Collected data entries:

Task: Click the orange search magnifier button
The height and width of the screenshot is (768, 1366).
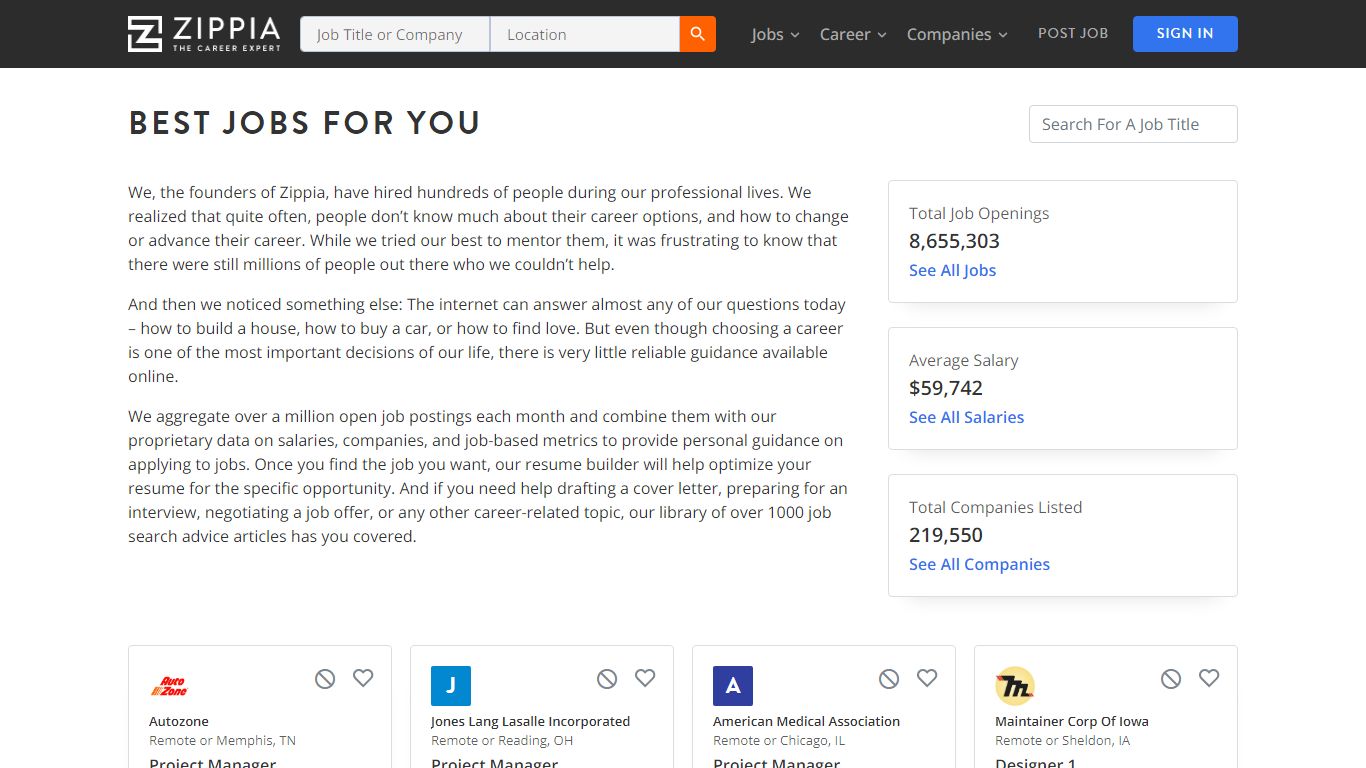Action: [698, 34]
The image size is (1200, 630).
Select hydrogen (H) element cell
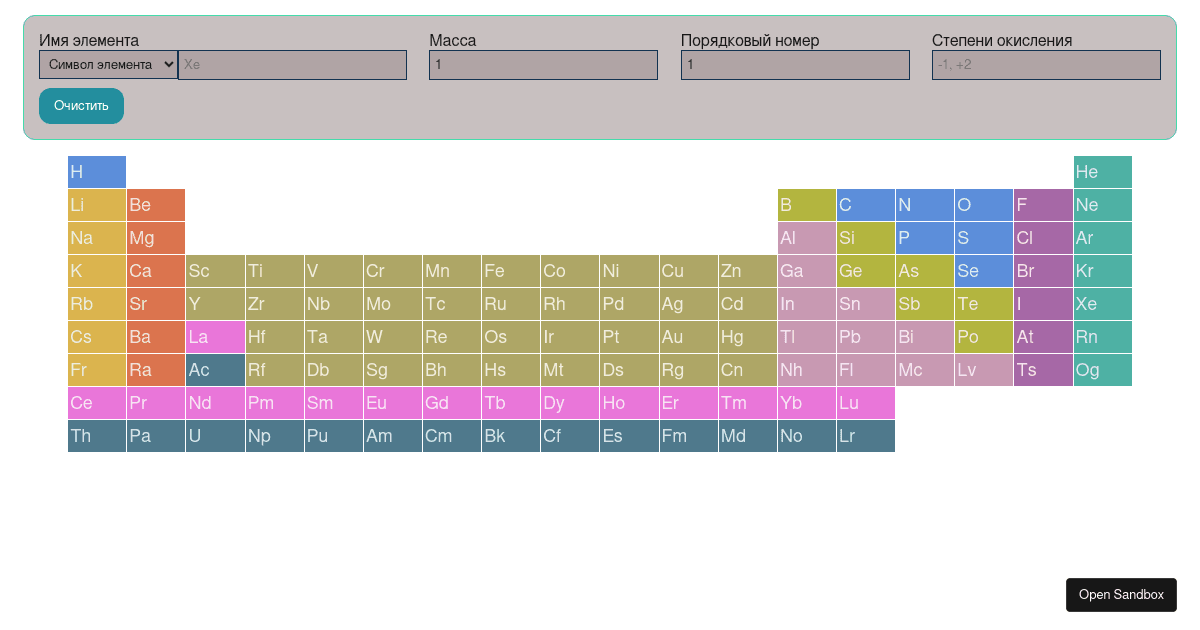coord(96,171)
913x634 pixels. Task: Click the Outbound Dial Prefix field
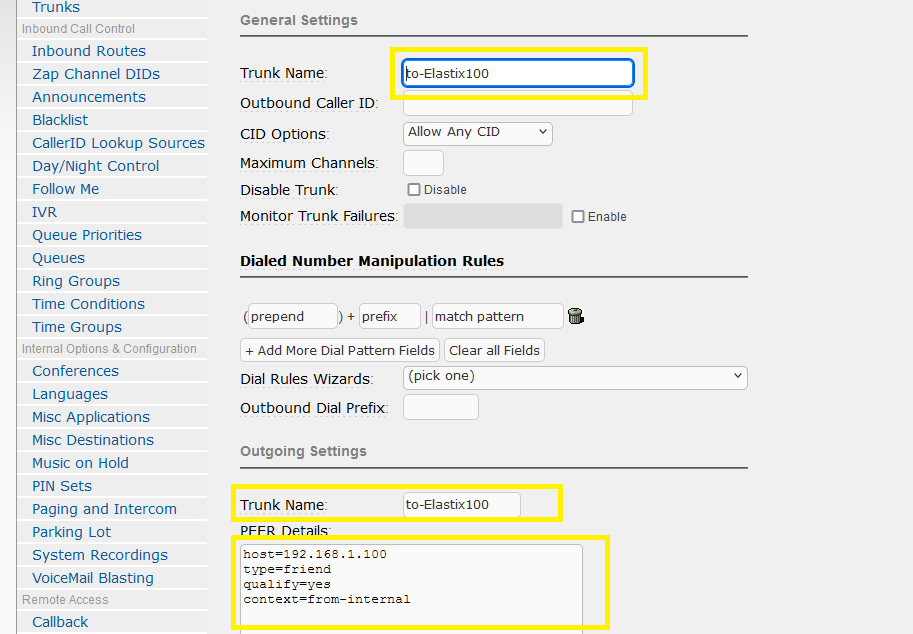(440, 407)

| Work instructions |
The output must match, line for line, the span from the line containing "913x634 pixels. Task: Click" through the end of the data, with the pictures removed.

| Solution to this problem |
913x634 pixels. Task: Click the Outbound Dial Prefix field
(440, 407)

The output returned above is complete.